NHKメディアテクノロジーという会社は、NHKの放送技術・コンピュータシステムの中核にある会社。
日本の放送に関する先端技術が集結している会社である。
ひたすら追い求めてきた「新たな価値を生み出したい」という思い。新しい価値を追い求めてきたからこそ変化という時代がこの人物を求めたのでしょう。日本のメディアをリードするNHKの技術トップに上り詰めたスゴい人。
彼の仕事に対する信念とは?
新しい価値を生み出し続ける思考法を披露していただきましょう。
さあ・・・株式会社NHKメディアテクノロジー代表取締役社長、西山博一様の登場です!
「ギザギザでいい、我武者羅でいい、新たな価値を創造しよう!」
電気工学を大学で学び、メディアに興味を深め、NHKを就職先に選びました。
福岡放送局に配属となって最初の大きな仕事が福岡国際マラソンでした。
2時間半の中継のための分厚い計画書を渡されましたが、複雑過ぎて何が何だかさっぱり分かりませんでした。
実は、自信過剰家の男とよく言われ、今でも周りの人達からは「オマエは、いつも1番が好きだよねー」と言われますが、この時ばかりは何も知らない自分を痛感しました。でも、落ち込むことなく、分からないことが逆に私の興味を刺激しました。私がマラソン中継での電波干渉を防止する実用新案特許を取ったのは、こうした新人の頃です。
自分が知らない、分からないことを1つ1つクリアにしていくと、周りからも期待されます。
期待されているなら、それに応えなくてはならない。
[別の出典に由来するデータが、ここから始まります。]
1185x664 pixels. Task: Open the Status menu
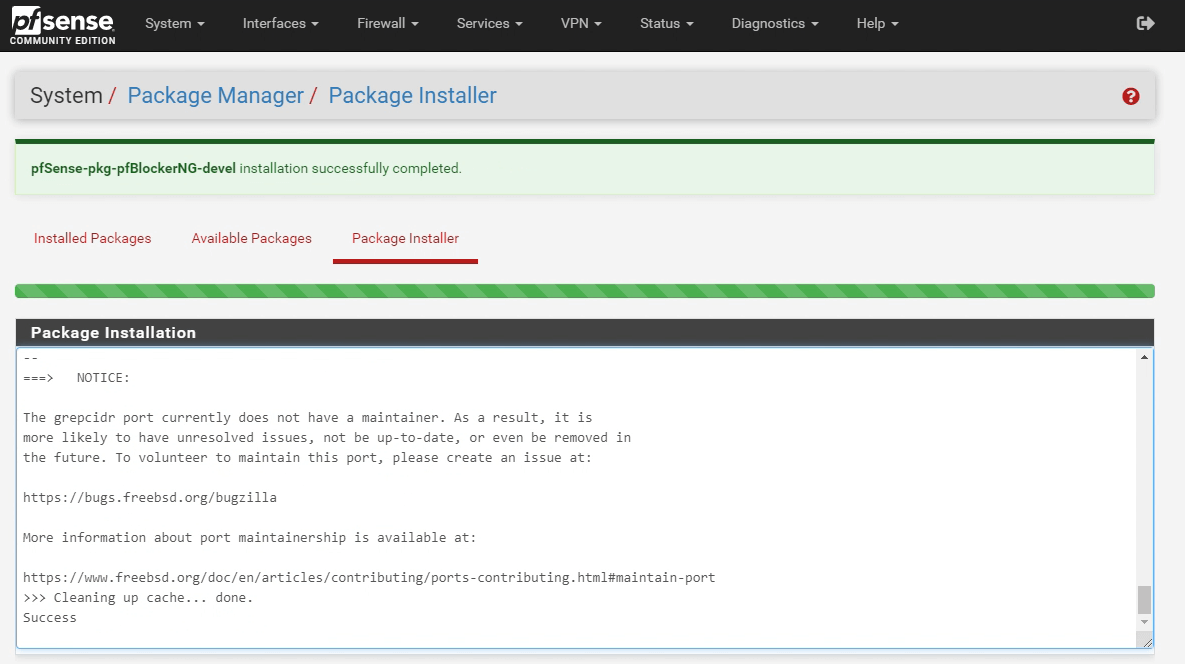(666, 23)
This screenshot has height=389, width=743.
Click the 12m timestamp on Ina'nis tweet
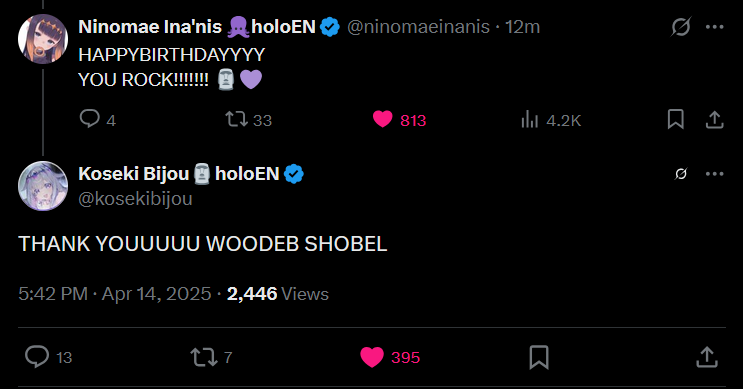click(x=522, y=27)
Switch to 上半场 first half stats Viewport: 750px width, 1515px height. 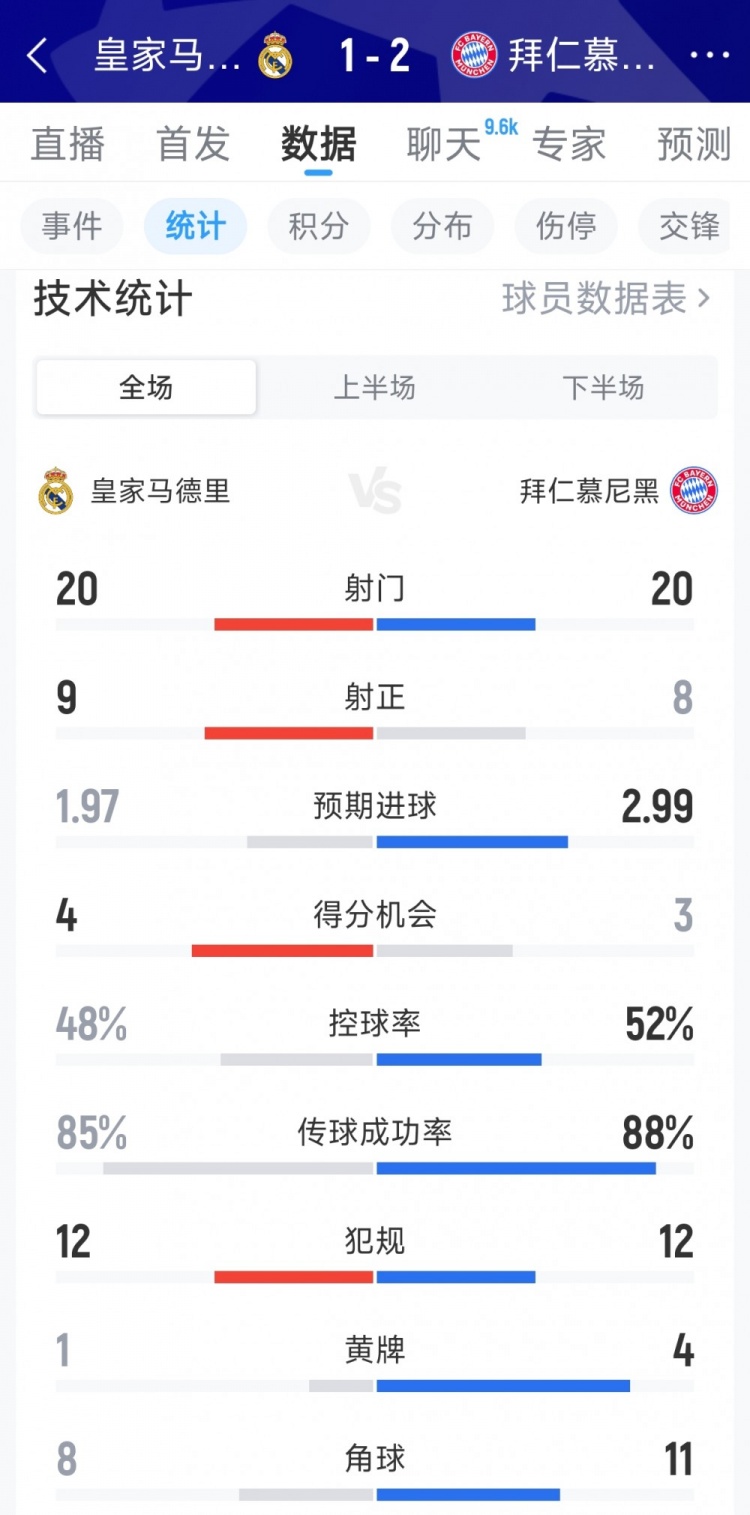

期待され、応える…という繰り返しの中から、必ずしも完璧ではないかもしれないが、何か新たなものを開発することに喜びを感じるようになりました。
今私は、「メディアコンプレックス」という言葉を使っています。放送と通信が融合したり、放送と医学が連携したり、多種多様なメディアが有機的に組み合わされることで新たなメディアが生まれるものだと考えています。
これまでは、X軸に「技術」「時間」があり、Y軸に「解像度」「品質」がありました。
しかし私たち、メディア技術者が忘れてはならないのがZ軸。Z軸に人間の「受容能力」「感性」を意識することです。X軸とY軸の発展が、Z軸の進化とともにダイナミックに世界が広がっていくんです。
私は、tele「遠く」をvision「見る」という「テレビジョン」から、tele「遠く」をsence「感じる」という「テレセンス」へと進化していく可能性を強く感じています。
「テレセンス」は五感に訴えかける未来の姿です。
ハイビジョンの16倍の解像度のスーパーハイビジョンは、見る人により多くの感動を与えられるようになります。
将来はメディアの技術開発が他の分野と手をつなぎ、新しい可能性が生み出されていくことは間違いありません。
私は技術を使って、こうした世界を現実のものとしたい。その目的は、人々に喜びや幸せを感じてもらうことです。
私がモットーとし、追い求めてきたのは『価値創造』です。
若い皆さんに言いたいことは、ギザギザでいいんです。我武者羅でいいんです。
まずルールを覚え、遠慮することはありません。大いにルールを変え、新たな価値を創造していきましょう。